In the records below, repeat exactly the lines between the line holding "Shop (97, 21)" and the line holding "Leistungen und Funktionen (496, 1399)", inclusive, and drop the pictures.

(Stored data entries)

────

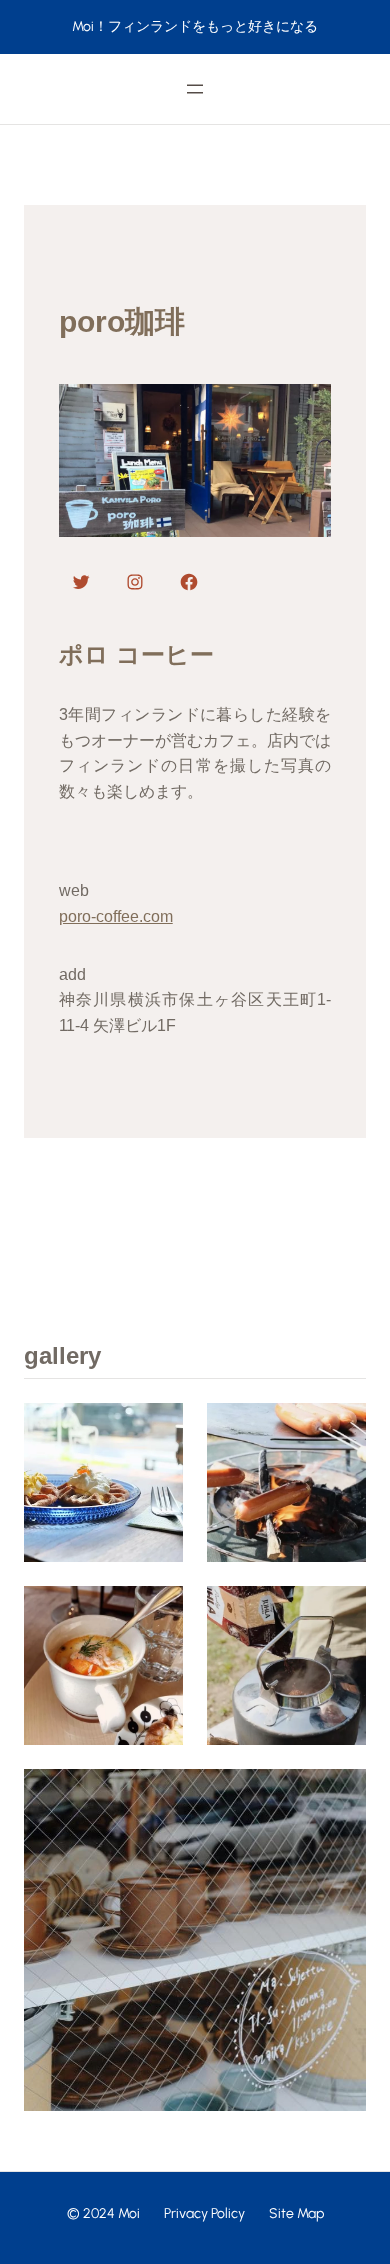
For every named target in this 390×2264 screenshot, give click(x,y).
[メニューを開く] (195, 89)
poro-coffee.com (116, 916)
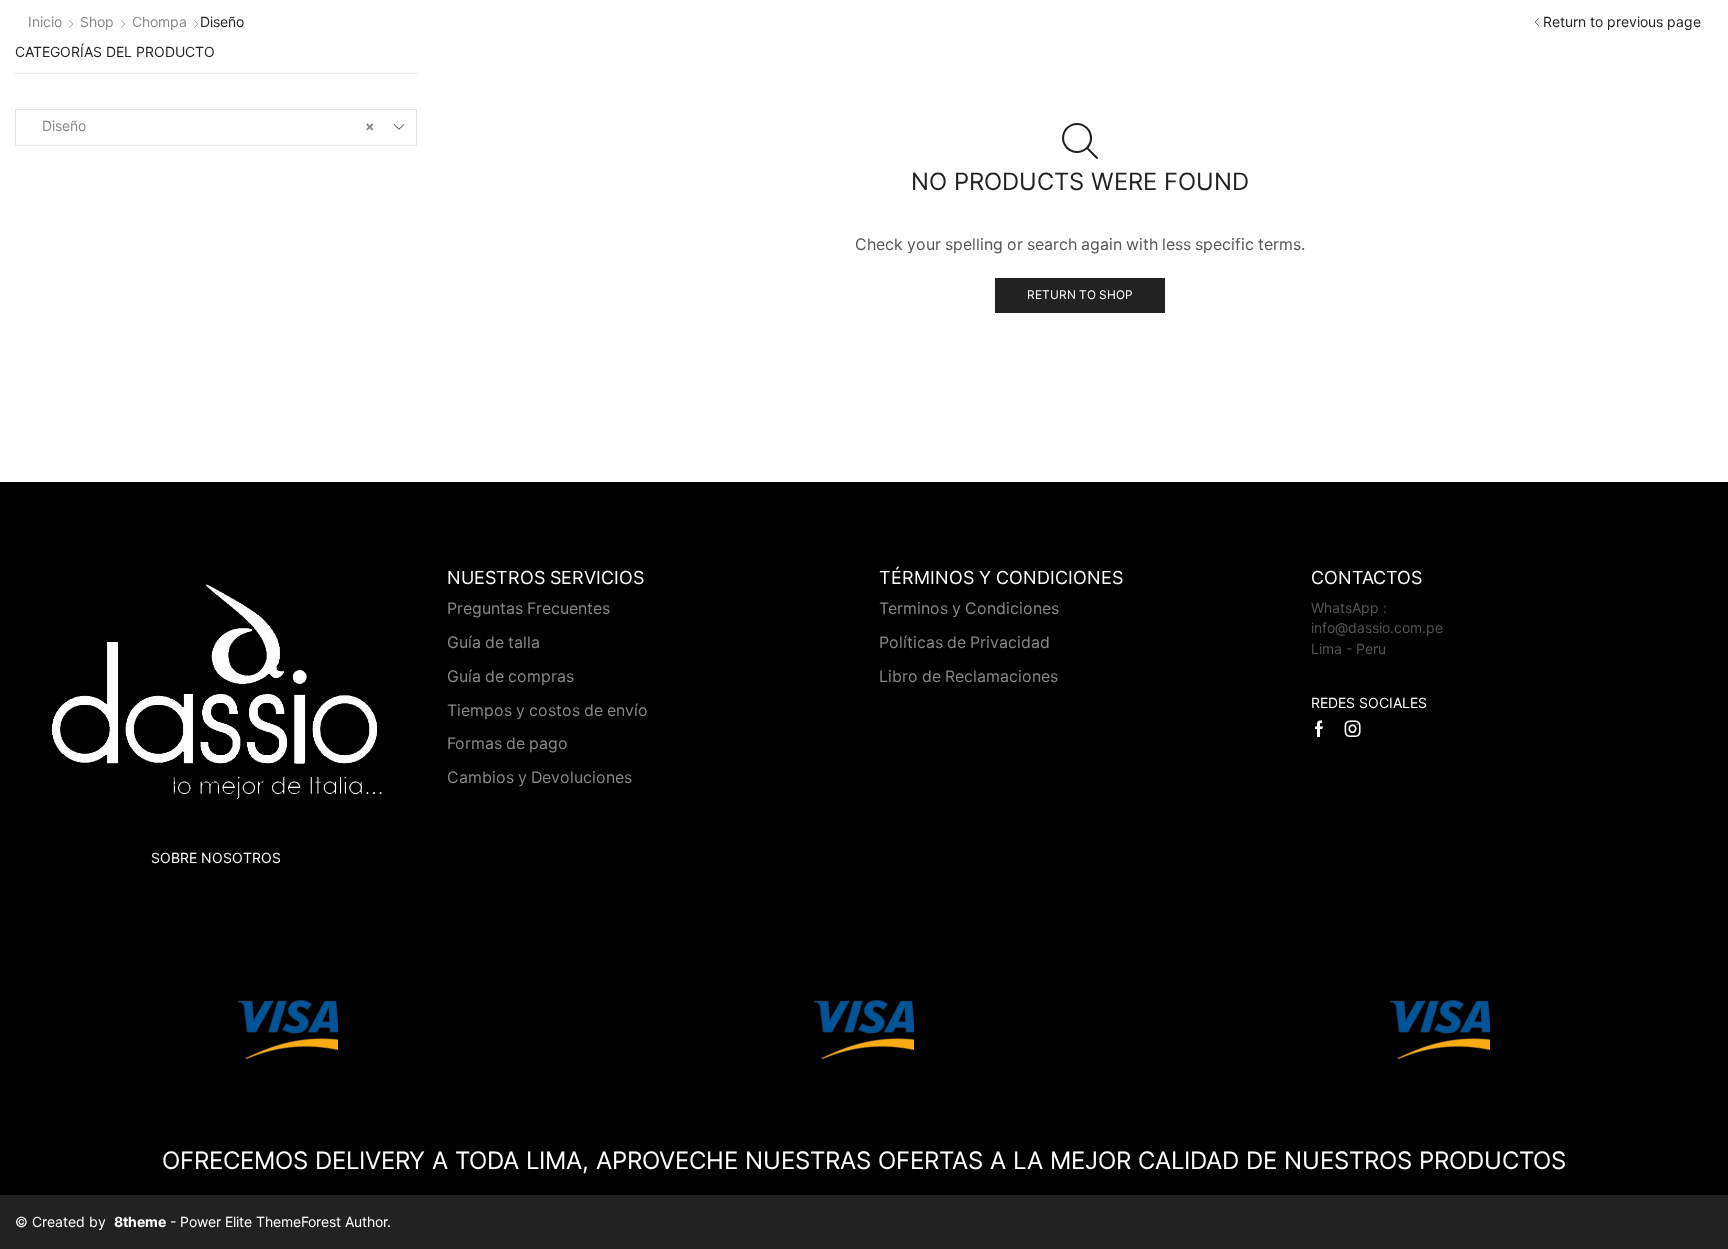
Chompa (159, 21)
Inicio (45, 21)
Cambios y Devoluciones (539, 777)
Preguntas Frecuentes (528, 608)
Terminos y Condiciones (969, 608)
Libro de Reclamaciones (968, 676)
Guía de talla (493, 642)
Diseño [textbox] (202, 125)
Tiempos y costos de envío (547, 710)
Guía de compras (510, 676)
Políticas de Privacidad (964, 642)
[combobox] (216, 127)
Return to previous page (1622, 21)
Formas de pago (507, 743)
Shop (97, 21)
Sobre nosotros (216, 857)
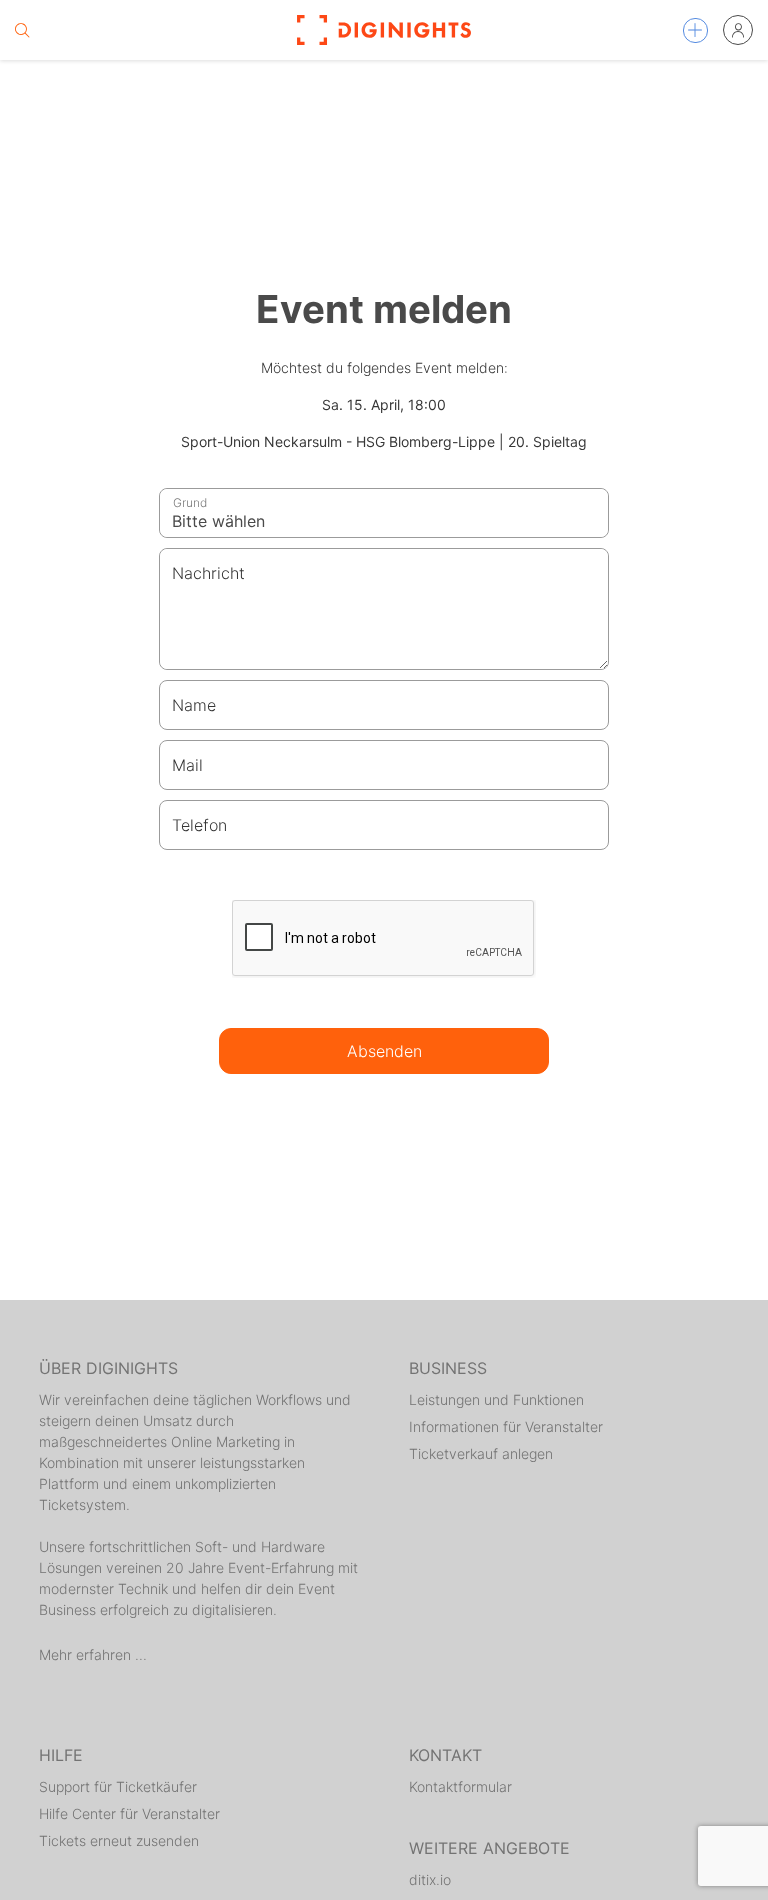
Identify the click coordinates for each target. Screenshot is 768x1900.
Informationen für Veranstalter (506, 1426)
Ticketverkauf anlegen (481, 1453)
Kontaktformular (460, 1786)
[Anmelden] (738, 30)
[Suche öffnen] (22, 30)
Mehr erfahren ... (93, 1654)
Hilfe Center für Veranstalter (129, 1813)
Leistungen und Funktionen (496, 1399)
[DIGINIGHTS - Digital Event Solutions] (384, 30)
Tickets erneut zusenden (119, 1840)
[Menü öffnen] (695, 30)
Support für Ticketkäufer (118, 1786)
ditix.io (430, 1879)
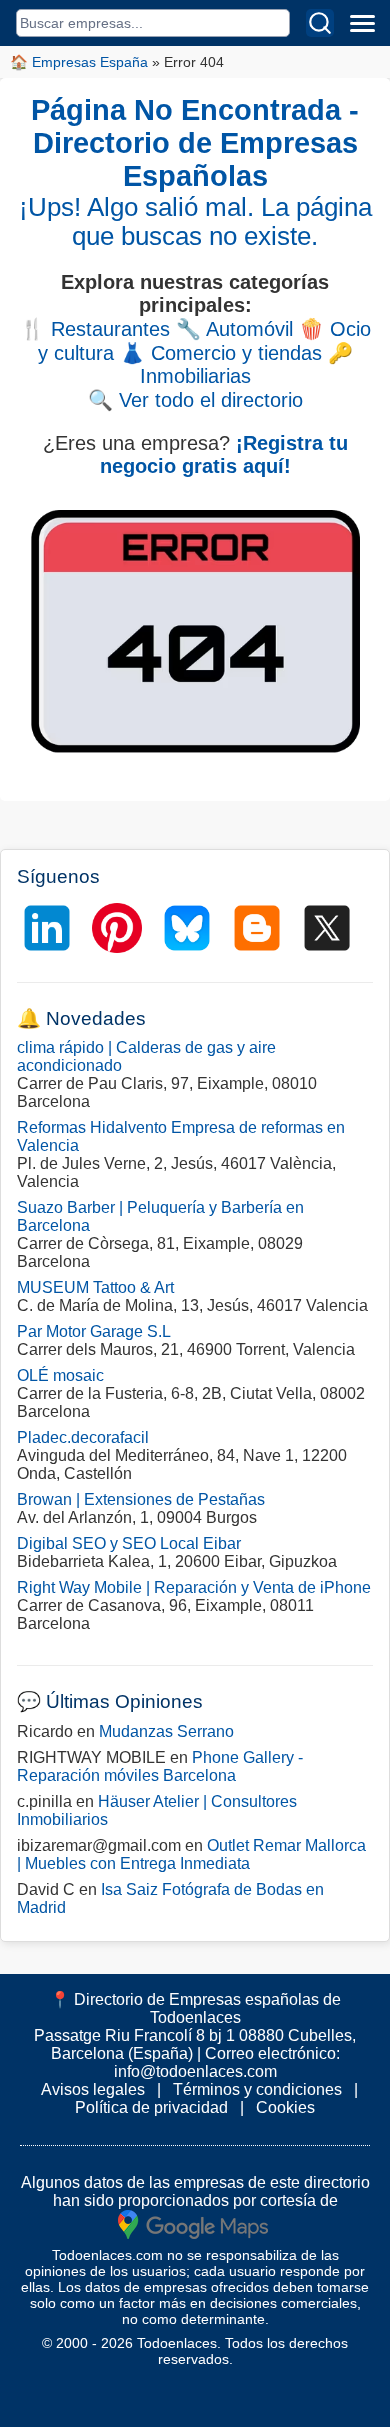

────

→ Output for this task
Shop (97, 21)
Sobre nosotros (216, 857)
Identify the click coordinates for each target. Screenshot is 768x1900.
Informationen für Veranstalter (506, 1426)
Ticketverkauf anlegen (481, 1453)
Kontaktformular (460, 1786)
[Anmelden] (738, 30)
[Suche öffnen] (22, 30)
Mehr erfahren ... (93, 1654)
Hilfe Center für Veranstalter (129, 1813)
Leistungen und Funktionen (496, 1399)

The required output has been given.